Si vous aimez la littérature américaine sociale, foncez! 

 

 

18 novembre 2024

# 472 Mémoires sauvées de l'eau

Pour mon anniversaire, Emma m'a offert Mémoires sauvées de l'eau de Nina Léger. Je partais avec un a priori positif: le titre fait écho au roman de Brautigan que j'ai beaucoup aimé, mais surtout ce livre lui a été recommandé par mon ami libraire Philippe.

Il est toujours difficile d'écrire un avis mitigé: je ne veux pas vous rebuter et en même temps, même quand il s'agit d'un cadeau, je préfère être honnête.
Ce roman entremêle plusieurs temporalités. Il y a le récit passionnant de l'histoire de la Californie, de la ruée vers l'or aux incendies géants d'aujourd'hui qui n'est pas sans rappeler l'analyse de l'admirable essai Effondrement de Jared Diamond: comment une civilisation qui avait tout pour se développer a méthodiquement détruit ses richesses naturelles. Pour ces chapitres l'autrice a choisi une mise en page mystérieuse à base d'alinea inversés et de phrases coupées. Doit-on y voir le symbole d'un compte à rebours ou des fractures violentes? Je n'en ai pas compris l'intérêt et j'ai même été gênée dans ma lecture d'autant que je ne cessais de me questionner sur son interprétation*...

----------------

▸ Consigne écrite A: Repérez et recopiez chaque ligne des enregistrements contenant la chaîne « Change », en respectant la casse.
Les enregistrements n'ont aucun lien avec le texte.

----------------

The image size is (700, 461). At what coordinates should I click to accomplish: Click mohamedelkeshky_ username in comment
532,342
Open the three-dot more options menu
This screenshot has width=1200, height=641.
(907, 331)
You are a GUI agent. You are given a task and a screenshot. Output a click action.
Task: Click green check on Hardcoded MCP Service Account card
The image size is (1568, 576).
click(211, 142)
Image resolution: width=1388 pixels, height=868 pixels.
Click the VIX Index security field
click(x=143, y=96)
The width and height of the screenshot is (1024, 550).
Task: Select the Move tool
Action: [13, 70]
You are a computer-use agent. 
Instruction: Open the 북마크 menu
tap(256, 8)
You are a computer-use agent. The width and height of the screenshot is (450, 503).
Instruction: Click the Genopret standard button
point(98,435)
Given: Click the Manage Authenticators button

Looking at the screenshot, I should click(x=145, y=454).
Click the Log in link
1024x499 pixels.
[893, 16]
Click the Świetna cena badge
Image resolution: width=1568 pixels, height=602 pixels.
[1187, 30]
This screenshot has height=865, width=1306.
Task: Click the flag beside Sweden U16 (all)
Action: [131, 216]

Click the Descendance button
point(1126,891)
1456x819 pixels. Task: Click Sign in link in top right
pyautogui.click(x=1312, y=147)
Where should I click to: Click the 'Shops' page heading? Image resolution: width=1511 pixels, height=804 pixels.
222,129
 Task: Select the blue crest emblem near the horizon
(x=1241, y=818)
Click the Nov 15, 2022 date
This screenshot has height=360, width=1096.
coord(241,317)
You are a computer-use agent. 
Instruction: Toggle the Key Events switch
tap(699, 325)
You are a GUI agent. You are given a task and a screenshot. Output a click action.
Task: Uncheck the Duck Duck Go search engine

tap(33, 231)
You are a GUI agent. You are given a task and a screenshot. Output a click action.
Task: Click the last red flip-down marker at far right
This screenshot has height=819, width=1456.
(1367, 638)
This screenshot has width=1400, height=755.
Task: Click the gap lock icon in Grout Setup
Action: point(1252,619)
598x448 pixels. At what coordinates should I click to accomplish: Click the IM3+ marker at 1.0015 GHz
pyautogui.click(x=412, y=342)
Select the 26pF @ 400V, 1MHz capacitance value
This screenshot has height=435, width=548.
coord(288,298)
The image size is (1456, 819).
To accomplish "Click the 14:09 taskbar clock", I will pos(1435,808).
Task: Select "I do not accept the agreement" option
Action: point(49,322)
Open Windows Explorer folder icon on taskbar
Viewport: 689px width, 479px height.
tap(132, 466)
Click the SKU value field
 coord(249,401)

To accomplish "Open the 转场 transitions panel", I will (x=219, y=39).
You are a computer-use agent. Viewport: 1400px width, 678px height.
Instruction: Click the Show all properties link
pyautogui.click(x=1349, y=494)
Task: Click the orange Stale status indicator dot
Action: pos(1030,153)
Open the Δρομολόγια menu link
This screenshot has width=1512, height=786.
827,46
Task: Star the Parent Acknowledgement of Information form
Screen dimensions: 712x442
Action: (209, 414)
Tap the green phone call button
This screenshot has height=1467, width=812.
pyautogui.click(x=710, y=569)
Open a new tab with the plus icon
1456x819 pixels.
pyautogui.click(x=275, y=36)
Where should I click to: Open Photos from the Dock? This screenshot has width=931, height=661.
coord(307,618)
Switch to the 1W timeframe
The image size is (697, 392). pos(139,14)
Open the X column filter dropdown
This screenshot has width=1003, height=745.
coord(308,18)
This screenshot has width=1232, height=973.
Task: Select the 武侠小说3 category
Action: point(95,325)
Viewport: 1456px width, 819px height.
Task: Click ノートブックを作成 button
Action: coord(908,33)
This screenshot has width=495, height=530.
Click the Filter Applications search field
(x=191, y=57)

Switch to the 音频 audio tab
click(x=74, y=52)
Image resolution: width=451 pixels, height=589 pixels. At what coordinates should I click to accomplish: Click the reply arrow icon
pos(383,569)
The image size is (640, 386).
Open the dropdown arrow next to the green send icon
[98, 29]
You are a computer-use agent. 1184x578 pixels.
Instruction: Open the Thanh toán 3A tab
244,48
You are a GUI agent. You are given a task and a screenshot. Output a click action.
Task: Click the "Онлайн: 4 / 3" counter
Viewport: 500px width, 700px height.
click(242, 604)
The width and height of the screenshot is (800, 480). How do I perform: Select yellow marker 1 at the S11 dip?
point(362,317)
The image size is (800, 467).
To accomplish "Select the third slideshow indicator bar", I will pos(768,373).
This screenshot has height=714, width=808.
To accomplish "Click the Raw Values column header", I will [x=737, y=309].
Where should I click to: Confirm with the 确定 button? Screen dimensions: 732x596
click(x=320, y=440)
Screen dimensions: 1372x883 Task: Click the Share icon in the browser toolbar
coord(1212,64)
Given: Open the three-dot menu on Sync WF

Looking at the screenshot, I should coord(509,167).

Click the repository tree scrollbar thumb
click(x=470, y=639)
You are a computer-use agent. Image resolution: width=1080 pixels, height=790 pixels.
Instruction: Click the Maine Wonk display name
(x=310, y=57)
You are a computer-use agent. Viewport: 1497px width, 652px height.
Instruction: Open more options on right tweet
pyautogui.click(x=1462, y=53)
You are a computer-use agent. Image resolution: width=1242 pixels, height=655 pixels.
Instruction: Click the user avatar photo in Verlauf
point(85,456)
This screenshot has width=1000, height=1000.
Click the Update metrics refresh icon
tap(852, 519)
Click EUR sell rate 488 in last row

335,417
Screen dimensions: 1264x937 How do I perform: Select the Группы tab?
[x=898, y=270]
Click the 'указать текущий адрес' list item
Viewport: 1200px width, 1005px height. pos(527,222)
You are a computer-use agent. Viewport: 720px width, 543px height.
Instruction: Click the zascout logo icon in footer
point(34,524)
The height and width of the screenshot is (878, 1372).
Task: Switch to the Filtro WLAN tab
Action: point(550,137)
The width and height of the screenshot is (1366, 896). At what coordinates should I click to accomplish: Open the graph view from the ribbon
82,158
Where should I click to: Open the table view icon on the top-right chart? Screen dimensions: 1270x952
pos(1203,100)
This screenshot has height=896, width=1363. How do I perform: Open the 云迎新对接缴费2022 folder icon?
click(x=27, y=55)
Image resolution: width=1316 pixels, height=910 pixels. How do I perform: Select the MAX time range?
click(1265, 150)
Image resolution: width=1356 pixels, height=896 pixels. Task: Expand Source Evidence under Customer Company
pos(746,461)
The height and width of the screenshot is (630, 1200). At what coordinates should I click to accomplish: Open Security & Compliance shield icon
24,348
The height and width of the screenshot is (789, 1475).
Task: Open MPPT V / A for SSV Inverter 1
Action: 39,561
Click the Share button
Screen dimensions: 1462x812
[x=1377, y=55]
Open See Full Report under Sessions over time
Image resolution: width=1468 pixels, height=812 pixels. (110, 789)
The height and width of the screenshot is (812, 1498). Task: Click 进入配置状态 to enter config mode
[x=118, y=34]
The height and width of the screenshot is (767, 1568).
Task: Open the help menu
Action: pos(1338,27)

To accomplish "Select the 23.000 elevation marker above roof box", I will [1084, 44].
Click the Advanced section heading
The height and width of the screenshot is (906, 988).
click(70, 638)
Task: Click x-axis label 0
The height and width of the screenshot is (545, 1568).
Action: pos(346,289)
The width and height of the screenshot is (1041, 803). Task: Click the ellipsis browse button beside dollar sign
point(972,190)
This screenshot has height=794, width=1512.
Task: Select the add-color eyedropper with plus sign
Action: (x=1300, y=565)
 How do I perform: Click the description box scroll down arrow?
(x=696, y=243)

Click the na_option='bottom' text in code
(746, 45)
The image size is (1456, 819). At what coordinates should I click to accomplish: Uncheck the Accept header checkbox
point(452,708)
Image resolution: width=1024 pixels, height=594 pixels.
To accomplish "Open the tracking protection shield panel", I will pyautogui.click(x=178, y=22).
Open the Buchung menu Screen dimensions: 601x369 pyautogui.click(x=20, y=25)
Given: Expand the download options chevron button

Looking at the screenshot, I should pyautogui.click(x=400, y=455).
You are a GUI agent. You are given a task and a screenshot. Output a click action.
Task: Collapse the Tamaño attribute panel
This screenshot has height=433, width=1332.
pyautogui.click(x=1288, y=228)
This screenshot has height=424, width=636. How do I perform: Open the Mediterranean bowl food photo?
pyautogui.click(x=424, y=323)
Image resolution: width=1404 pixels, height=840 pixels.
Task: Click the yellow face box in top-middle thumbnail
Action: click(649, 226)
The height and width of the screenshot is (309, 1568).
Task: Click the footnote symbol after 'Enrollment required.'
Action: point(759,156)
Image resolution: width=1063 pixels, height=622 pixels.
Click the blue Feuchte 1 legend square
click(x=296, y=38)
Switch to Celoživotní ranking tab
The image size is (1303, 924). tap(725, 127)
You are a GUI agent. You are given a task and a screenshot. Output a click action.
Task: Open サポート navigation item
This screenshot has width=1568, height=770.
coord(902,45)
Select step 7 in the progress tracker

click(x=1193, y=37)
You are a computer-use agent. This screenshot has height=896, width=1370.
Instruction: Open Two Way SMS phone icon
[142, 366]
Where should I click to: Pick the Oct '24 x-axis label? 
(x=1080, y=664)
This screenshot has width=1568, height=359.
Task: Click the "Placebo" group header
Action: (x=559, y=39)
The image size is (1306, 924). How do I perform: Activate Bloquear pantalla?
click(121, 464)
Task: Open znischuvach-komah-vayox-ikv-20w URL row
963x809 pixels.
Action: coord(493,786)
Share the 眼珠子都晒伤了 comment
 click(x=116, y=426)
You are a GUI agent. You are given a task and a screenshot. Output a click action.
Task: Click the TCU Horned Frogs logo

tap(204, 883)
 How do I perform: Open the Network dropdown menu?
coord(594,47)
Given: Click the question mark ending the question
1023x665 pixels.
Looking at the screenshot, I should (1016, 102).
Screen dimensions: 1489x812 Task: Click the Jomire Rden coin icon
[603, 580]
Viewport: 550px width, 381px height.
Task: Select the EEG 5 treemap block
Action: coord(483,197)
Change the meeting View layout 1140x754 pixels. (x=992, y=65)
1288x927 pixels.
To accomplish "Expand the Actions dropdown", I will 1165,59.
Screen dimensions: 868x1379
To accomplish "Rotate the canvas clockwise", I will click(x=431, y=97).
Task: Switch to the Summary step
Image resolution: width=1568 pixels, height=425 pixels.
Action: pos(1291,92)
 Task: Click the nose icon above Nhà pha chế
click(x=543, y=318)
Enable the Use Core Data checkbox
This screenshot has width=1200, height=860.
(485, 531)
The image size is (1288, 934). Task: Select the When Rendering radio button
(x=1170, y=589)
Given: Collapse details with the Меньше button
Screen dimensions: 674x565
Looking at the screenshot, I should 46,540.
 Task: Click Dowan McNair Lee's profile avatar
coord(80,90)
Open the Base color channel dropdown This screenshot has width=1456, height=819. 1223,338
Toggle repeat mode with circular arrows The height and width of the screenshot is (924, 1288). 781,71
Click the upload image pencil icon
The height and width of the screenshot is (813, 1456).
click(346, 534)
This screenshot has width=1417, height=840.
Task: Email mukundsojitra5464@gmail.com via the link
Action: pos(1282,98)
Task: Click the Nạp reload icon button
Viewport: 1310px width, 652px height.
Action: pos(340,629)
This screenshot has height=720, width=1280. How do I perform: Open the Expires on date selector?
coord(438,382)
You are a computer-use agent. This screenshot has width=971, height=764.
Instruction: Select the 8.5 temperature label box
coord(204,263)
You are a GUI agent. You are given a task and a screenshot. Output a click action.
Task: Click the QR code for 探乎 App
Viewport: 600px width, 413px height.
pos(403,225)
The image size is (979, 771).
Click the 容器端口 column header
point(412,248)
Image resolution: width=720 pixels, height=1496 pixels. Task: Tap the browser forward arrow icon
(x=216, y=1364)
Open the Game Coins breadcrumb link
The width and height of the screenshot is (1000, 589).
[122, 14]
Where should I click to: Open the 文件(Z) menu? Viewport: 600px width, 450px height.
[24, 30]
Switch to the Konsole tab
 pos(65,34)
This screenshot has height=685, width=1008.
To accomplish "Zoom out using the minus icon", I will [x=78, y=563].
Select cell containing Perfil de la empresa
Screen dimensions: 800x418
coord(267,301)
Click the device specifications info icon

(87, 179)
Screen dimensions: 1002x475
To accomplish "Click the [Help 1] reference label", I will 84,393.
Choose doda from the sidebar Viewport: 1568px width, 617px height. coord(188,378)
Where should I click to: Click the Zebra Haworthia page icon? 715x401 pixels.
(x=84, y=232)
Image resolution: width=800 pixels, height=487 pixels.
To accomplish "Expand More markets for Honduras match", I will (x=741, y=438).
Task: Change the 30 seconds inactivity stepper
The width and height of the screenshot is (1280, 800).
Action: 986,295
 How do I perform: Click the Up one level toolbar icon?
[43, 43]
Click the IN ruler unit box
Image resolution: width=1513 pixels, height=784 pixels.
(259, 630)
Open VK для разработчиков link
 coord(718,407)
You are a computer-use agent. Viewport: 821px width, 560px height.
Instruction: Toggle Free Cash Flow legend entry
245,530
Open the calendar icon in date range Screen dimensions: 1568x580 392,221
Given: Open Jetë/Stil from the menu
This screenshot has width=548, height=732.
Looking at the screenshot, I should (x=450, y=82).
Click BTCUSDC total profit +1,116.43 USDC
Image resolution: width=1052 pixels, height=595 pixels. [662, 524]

----------------

▸ Consigne écrite B:
Répondez à ces questions sur le texte :
(i) Qui a offert le livre pour l'anniversaire ?
(ii) Par qui ce livre avait-il été recommandé ?
(iii) Quel essai de Jared Diamond est mentionné ?

▸ Réponse écrite A:
Change the meeting View layout 1140x754 pixels. (x=992, y=65)
Task: Change the 30 seconds inactivity stepper

▸ Réponse écrite B:
(i) Emma.
(ii) Par Philippe, un ami libraire.
(iii) Effondrement.